How Liveness Detection is an apt Answer for Facial Spoof Attacks?
The world went haywire on the launch of the new iPhone X; well, to be honest, when does it not? However, Apple made sure they deliver the next best X factor – Facial Verification, which includes the crucial Liveness Detection measure.
We have seen, biometric verification being a part of smartphones for a while now, through the fingerprint scanner. Though fingerprint scanners have been prone to spoofing using artificial fingers and realistic finger prints.
The most rapidly growing biometric identification has been facial recognition. An individual’s face is required to authenticate their identity, which acts as their own unique credential to gain access into a system. As fingerprint biometric are at risk from fraud, likewise facial recognition systems are vulnerable to – ‘Face Spoof Attacks’.
Face Spoof attacks have escalated recently. In order to combat this issue, anti-spoofing measures and technologies like Liveness Detection have been developed.
The Concept of Liveness Detection
It is a process assures that the live physical facial presence of a person is validated at the time of authentication via facial recognition. It emphasises on distinguishing a live person from a static portrait picture of an individual.
Importance of Liveness Detection
Facial recognition systems need to have anti-spoofing measures in place. Liveness Detection is one of those measures that protects a system from unauthorised access. Ever since that, more and more traditional identity management systems are witnessing spoof attacks. Having adequate levels of liveness detection can greatly minimise the possibility of having break-in attempts. Having liveness detection as a part of your biometric verification process allows for a system that is closer to its maximum potential.

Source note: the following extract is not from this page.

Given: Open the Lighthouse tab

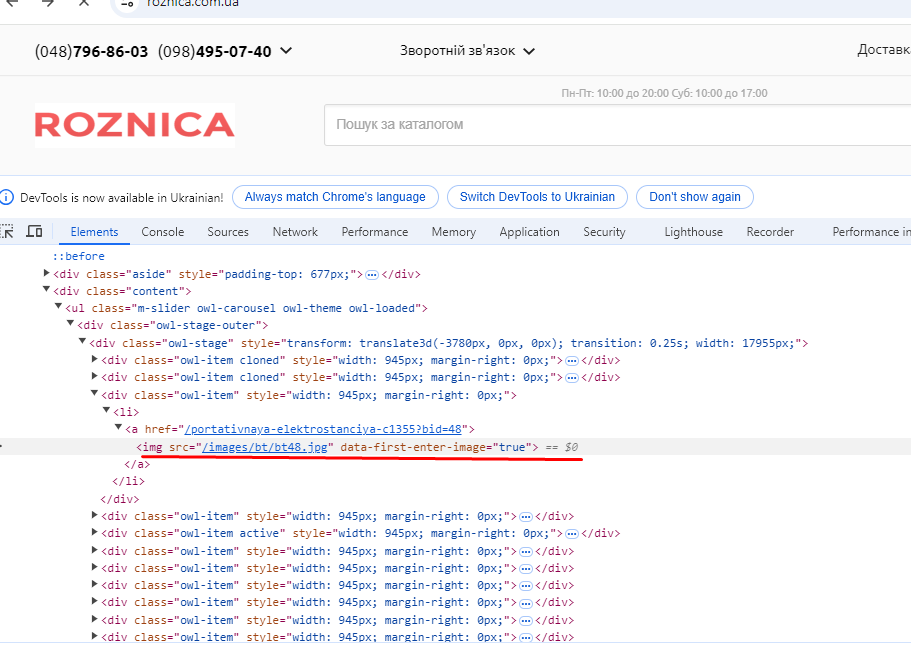Looking at the screenshot, I should pos(693,232).
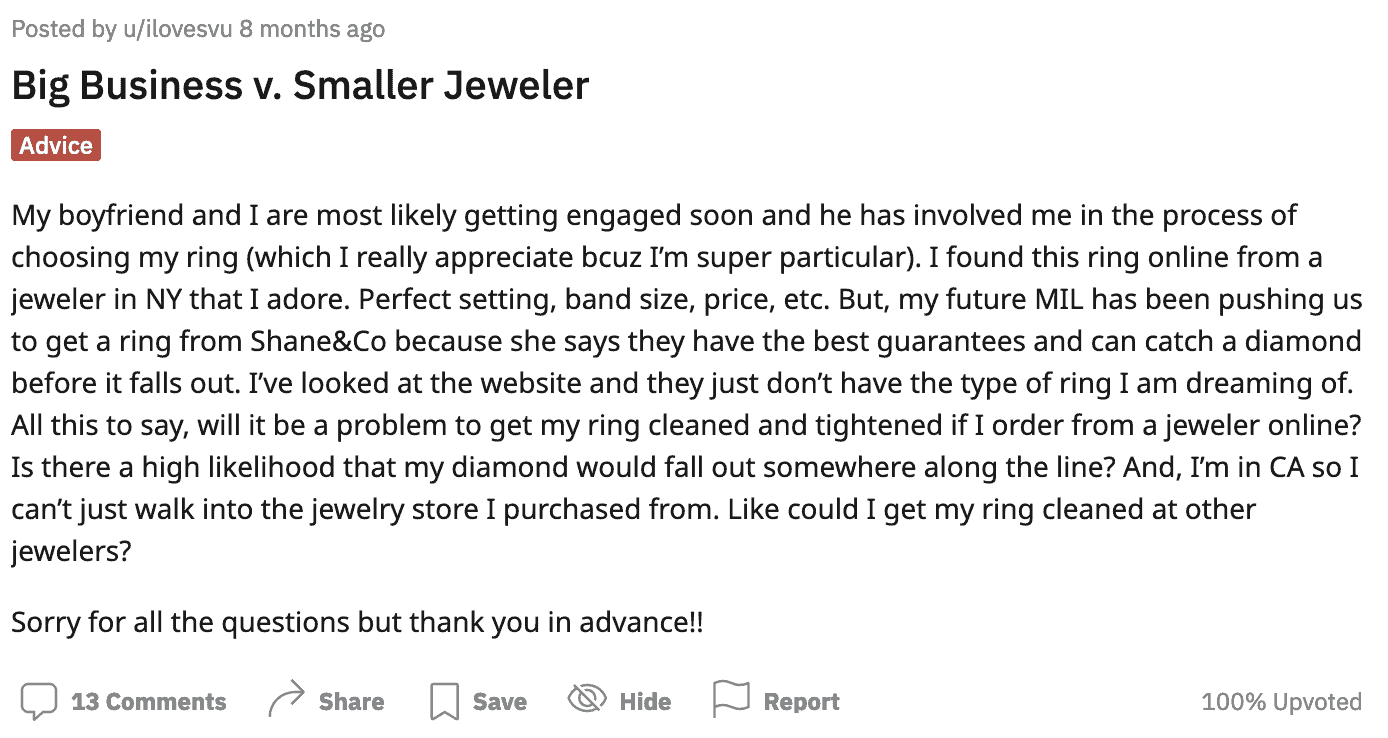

It enables a user to feel safe and secure, thus leading to greater client trust and paving a path of improved business-client exchange and relations.
How liveness Detection Prevents Fraud
Where millions perform financial transaction or travel across the world, a few individuals intend to deceive rudimentary biometric identification management systems, by either providing fake fingerprints for biometric verification or a portrait picture for the facial recognition system.
Since, data is ever increasing and user authentication requires real time processing to validate an individual’s identity to prevent unauthorised access. It prevents biometric spoofing to take place. It brings in new techniques that involve the system to look past the surface of the skin. Ensuring the system can discriminate between the characteristics of live skin and the replication or copies of those characteristics within a fraction of seconds.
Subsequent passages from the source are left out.